1. The 2009 Focused Updates: ACC/AHA Guidelines for the Management of Patients With STEMI; ACC/AHA/SCAI Guidelines on Percutaneous Coronary Intervention (PCI) [Kushner FG et al. J Am Coll Cardiol 2009] introduced 5 new Class I indications:

  • Prasugrel ASAP as an alternative to clopidogrel in STEMI
  • Dual antiplatelet therapy can now incorporate either clopidogrel or prasugrel along with aspirin in non-ST-elevation myocardial infarction (NSTEMI)
  • Community-based STEMI systems
  • Thienopyridine for ≥12 months after placement of a bare metal stent
  • There are now specific contrast agents that are preferred for patients with chronic kidney disease who are not on dialysis.

 

2. The 2011 ACC/AHA Focused Update of the Guidelines for the Management of Patients With Unstable Angina/NSTEMI [Wright RS et al.
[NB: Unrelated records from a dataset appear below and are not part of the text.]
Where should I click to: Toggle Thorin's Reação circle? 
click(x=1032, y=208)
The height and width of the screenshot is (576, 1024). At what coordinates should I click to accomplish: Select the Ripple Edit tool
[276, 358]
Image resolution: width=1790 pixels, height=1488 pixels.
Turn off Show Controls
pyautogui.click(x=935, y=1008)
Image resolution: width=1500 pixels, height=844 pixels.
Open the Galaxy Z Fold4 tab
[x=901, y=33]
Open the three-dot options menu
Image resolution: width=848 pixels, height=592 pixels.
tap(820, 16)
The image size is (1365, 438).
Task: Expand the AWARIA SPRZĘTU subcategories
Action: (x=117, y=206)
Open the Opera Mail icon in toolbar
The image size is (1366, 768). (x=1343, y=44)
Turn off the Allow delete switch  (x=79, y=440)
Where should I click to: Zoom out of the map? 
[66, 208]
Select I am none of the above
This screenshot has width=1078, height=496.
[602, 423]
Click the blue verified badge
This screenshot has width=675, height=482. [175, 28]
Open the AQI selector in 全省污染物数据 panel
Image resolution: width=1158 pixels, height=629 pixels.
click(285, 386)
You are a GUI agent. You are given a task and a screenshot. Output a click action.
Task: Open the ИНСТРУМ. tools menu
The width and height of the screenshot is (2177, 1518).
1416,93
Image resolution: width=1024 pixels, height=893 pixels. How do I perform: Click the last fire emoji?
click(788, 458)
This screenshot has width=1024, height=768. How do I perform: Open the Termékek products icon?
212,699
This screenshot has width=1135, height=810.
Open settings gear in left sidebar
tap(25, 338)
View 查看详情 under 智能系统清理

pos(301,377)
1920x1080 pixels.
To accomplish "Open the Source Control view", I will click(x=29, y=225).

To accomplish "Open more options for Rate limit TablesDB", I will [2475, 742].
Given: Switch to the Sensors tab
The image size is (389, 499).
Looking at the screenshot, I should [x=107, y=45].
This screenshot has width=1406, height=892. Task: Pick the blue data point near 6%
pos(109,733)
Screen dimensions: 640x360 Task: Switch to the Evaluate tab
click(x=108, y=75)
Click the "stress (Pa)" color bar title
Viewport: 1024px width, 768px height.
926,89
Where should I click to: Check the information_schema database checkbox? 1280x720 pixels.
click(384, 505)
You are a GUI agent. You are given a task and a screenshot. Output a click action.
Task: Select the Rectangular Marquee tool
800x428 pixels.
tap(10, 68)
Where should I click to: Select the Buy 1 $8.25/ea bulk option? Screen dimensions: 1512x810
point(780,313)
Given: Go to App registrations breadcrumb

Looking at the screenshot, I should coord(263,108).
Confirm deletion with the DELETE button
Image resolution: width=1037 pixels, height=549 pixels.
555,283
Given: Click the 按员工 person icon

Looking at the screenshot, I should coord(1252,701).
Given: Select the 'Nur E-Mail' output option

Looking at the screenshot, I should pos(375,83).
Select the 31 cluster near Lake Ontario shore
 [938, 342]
J Am Coll Cardiol 2011] instituted five changes to the Class I recommendations:

  • Added prasugrel as an alternative to clopidogrel
  • Loading dose of clopidogrel now up to 600 mg
  • Extension of thienopyridine therapy to at least 12 months whether patients are managed medically or invasively
  • Deleted the prior recommendation for “aggressive” glycemic management
  • New recommendations for avoiding contrast-induced nephropathy.

 

“Given the rapid pace of change, it is even more important to keep abreast of the guidelines,” said Dr. Giugliano.